Zarząd Socios Górnik przedstawił publicznie swoje pytania i zastrzeżenia dotyczące działalności sportowej i organizacyjnej zabrzańskiego klubu. Krzysztof Maj, wiceprezes zarządu Górnika odpowiada na zarzuty dotyczące sfery sportowej klubu.
Kibice, a w szczególności ci zrzeszeni w Socios Górnik chcieliby wiedzieć, kto odpowiada w klubie za politykę transferową, jak również rozwój sieci skautingu?
Od 5 lat nic się nie zmieniło, za politykę transferową pierwszego zespołu odpowiada I trener i sztab szkoleniowy przy współpracy z zarządem.

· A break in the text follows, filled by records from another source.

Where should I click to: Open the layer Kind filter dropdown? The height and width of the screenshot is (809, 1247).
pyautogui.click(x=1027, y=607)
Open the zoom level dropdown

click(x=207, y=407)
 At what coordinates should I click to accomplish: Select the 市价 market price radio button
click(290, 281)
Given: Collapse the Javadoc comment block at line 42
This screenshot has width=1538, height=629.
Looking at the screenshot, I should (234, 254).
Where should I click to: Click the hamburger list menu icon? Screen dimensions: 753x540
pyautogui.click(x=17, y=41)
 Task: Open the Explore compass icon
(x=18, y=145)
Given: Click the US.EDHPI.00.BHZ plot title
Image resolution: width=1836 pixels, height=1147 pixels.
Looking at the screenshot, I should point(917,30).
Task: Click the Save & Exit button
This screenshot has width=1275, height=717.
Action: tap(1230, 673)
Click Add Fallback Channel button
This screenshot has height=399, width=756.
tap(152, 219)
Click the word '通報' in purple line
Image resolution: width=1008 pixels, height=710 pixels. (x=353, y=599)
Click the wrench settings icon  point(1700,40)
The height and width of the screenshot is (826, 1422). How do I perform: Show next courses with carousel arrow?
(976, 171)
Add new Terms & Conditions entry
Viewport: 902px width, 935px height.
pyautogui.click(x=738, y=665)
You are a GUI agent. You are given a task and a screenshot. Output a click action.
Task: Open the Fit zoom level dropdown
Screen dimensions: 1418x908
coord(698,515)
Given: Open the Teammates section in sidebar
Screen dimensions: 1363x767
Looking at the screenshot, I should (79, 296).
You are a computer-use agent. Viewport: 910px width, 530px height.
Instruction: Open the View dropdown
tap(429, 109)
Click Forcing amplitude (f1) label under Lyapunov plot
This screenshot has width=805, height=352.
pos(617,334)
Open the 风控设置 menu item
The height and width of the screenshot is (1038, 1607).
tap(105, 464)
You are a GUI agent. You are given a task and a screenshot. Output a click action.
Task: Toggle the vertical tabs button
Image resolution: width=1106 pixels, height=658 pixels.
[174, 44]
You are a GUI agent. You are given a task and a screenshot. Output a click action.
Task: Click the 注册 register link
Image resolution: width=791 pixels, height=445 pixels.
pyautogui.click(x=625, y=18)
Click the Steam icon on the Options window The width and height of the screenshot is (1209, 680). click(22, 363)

W ostatnich pięciu sezonach klub zajmował miejsce w pierwszej 7 na zakończenie sezonu realizując zakładany cel sportowy. Udało się również wytransferować kilku zawodników ( Jeż, Milik, Skorupski, Mączyński, Zachara ? dop. red.) za całkiem niezłe pieniądze. Wyjaśniając w kilku zdaniach jak wygląda pozyskiwanie piłkarzy – każdy zawodnik który trafił do Zabrza musiał przekonać do swoich umiejętności w pierwszej kolejności trenerów sztabu szkoleniowego pierwszego zespołu. Zadaniem Zarządu było i jest ustalenie warunków kontraktów z samym zawodnikiem lub jego agentem. Jeśli tylko udało się osiągnąć kompromis i warunki zostały zaakceptowane przez zainteresowane strony to zarząd takowy kontrakt mógł podpisać. Należy jednak pamiętać iż pracowaliśmy i nadal pracujemy w określonych ramach budżetowych klubu i wewnętrznych procedurach które Zarząd jest zobligowany przestrzegać, dlatego też nie zawsze jesteśmy w stanie sprostać oczekiwaniom finansowym zawodnika którego klub chce pozyskać. W rundzie wiosennej Zarząd klubu ustalił przy współpracy ze sztabem pierwszego zespołu priorytety transferowe w postaci bramkarza i napastnika. Nie ukrywam, że byliśmy bardzo bliscy pozyskania dwóch zawodników: Adama Stachowiaka i Michala Papodopulosa. Zawodnicy poprosili o kilka dni na podjęcie decyzji w sprawie ewentualnej gry w Zabrzu i dyskrecję. Niestety nie wiemy w jaki sposób i od kogo ale pojawiły się mediach informacje o transferach tych zawodników do Górnika. Oczywiście temat ich gry w Zabrzu przestał być aktualny. Pracowaliśmy również nad tym aby dwóch innych napastników zdecydowało się na grę dla Górnika. Awans do kolejnych rund europejskich pucharów klubów w których obecnie występują ci piłkarze oraz zamknięcie okna transferowego spowodował, że nie udało się ?dopiąć? tych transferów. Być może temat wrócić w zimowym oknie transferowym.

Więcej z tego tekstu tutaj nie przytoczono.